= Beginning of Section =

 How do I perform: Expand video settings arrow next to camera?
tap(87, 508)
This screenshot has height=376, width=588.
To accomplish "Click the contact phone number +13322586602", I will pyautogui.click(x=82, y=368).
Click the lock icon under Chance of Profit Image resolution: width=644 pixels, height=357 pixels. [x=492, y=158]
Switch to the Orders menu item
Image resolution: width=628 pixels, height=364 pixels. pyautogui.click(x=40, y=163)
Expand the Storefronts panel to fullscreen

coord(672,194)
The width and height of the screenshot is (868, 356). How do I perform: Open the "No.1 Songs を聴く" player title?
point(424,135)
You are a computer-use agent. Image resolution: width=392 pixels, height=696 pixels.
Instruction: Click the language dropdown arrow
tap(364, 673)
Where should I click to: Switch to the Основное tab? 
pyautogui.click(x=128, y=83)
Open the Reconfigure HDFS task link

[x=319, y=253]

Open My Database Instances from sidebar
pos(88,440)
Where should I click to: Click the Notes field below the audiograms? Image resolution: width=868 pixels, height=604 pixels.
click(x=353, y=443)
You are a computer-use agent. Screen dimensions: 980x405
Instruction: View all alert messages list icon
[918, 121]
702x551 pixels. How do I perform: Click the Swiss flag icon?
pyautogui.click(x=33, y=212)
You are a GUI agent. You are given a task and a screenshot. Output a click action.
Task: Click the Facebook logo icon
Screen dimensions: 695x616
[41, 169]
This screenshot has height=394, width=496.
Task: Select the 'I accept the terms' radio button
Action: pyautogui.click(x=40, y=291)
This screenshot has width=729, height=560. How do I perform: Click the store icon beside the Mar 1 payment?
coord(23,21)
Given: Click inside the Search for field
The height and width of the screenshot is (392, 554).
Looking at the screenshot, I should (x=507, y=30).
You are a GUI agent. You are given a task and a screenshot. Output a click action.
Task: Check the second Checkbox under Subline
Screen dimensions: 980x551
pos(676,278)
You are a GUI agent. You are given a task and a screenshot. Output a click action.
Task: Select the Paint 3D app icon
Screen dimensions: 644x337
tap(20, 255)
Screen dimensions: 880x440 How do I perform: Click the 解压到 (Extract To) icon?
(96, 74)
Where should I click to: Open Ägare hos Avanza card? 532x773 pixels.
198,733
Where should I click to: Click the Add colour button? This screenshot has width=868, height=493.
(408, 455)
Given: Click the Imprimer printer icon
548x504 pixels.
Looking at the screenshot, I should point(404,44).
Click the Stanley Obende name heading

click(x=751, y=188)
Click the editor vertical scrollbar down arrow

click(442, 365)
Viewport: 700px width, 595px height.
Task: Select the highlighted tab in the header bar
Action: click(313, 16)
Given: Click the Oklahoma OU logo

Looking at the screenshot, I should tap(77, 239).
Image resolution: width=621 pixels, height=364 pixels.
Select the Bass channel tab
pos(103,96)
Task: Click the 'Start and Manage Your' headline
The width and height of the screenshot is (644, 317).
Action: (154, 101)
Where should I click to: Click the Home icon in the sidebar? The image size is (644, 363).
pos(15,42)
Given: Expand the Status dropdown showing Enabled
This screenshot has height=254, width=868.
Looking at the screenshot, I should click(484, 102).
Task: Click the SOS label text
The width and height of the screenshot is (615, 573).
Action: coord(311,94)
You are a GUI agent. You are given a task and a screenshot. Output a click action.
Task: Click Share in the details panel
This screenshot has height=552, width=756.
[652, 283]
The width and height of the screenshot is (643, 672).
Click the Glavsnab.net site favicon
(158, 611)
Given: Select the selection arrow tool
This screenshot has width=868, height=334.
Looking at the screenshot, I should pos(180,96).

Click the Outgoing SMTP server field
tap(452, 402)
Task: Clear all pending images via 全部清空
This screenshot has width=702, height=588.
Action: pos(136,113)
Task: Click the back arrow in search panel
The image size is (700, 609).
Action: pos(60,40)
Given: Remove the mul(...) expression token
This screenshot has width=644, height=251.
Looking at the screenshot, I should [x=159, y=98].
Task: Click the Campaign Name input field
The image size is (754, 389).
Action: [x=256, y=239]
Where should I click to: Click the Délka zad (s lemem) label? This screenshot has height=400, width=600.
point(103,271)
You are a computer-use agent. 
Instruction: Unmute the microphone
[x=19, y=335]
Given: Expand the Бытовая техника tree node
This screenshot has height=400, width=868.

= End of Section =

Instructions for the task
The expected result is every line from the material above that includes "under".

Written solution
Click the lock icon under Chance of Profit Image resolution: width=644 pixels, height=357 pixels. [x=492, y=158]
Task: Check the second Checkbox under Subline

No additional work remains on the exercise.